The records:

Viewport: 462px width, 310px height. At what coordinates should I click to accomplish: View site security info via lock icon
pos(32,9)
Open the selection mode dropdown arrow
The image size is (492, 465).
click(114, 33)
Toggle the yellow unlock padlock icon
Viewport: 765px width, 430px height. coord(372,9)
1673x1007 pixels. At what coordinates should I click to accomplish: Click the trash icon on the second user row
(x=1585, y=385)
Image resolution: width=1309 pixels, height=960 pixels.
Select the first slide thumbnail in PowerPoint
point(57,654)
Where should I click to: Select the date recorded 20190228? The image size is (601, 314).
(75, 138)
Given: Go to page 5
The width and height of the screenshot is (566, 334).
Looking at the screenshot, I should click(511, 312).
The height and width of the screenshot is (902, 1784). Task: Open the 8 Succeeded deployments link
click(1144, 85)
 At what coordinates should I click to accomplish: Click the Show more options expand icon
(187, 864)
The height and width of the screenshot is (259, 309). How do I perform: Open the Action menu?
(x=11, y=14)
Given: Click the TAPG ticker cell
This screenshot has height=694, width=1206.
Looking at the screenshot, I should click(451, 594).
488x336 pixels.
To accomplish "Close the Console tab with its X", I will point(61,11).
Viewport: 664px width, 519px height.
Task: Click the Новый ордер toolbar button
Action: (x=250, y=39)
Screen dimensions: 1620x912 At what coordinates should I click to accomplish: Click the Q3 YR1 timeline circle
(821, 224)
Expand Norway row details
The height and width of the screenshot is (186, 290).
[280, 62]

Task to carry out: Please copy out, word for word, the part of the records that opens with the line containing "At what coordinates should I click to accomplish: Click the Show" and closes with the last line of the records.

Task solution:
 At what coordinates should I click to accomplish: Click the Show more options expand icon
(187, 864)
The height and width of the screenshot is (259, 309). How do I perform: Open the Action menu?
(x=11, y=14)
Given: Click the TAPG ticker cell
This screenshot has height=694, width=1206.
Looking at the screenshot, I should click(451, 594).
488x336 pixels.
To accomplish "Close the Console tab with its X", I will point(61,11).
Viewport: 664px width, 519px height.
Task: Click the Новый ордер toolbar button
Action: (x=250, y=39)
Screen dimensions: 1620x912 At what coordinates should I click to accomplish: Click the Q3 YR1 timeline circle
(821, 224)
Expand Norway row details
The height and width of the screenshot is (186, 290).
[280, 62]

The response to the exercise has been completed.